- _WHAT YOU WILL DO_
Pick up the "Fifty Shades Stimulus Package!" post right after its last sentence and keep writing it.

Fifty Shades Stimulus Package!

24 May
Thank you, thank you, thank you EL James for bringing Christian Grey into our lives….
I can’t speak for the rest of the nation, but in this sleepy southern town, filled with mini vans and soccer moms, “Fifty Shades” has enabled even some of our most conservative set to think (and act) outside of the proverbial sexual box.
Fortunately, none of OUR libraries have yet to ban the book. In my mind, that’s bordering on heresy. And of course, banning the books is all it takes to wipe away any and all lustful and lascivious thoughts, right? (It is interesting though as a side note, a librarian in one community that objected to the book so profusely, does still have the book, as reported, on her office desk with all the scandalous parts marked. How convenient for her. She gets paid to read this book!  I imagine she will continue to publicly object to this book for a good long while if she’s able to keep it close at hand with the “objectionable” parts marked for easy access. Has anyone checked her desk drawer? Bet her supply of batteries is not lacking. And yes, I would imagine she’s experiencing heightened levels of “satisfaction” from her job this spring….)
Why should any good- willed, law-abiding, tax-paying citizen have to endure such depravation and be prohibited the pleasure of reading about those long fingers, those stealthy hips with their perfectly hung pants, that beautiful thick copper hair and those stinging, piercing grey eyes?

- _DATASET SECTION_
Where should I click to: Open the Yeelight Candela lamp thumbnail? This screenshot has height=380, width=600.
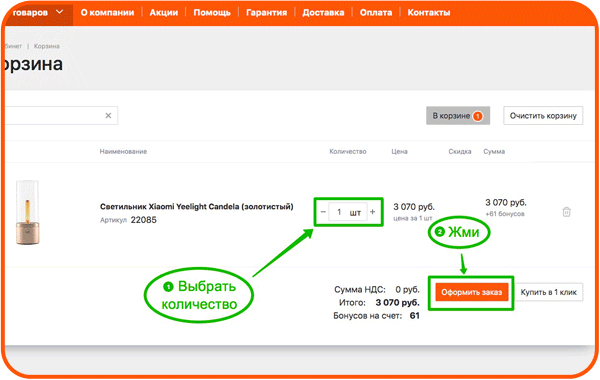coord(28,212)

- _FINAL RESULT_
Just think what this type of sexual censorship could lead to. The next thing you know, those same folks will be knocking on our doors trying to confiscate our Rabbits for crying out loud and then where will we be????
Banning E L James, really?? We need to be unabashedly thanking her.  This book has made America come alive!  In fact, mayors across America should be bowing down to her for what her imagination has done for their local economies. Let’s break this down. Book stores can’t keep it on the shelves, Hustler stores are smiling big and gas is being guzzled as moms everywhere are lingering at lights, in parking lots and even in their garages as they revel in thoughts of Christian’s playroom. It’s trickle-down economics at its best!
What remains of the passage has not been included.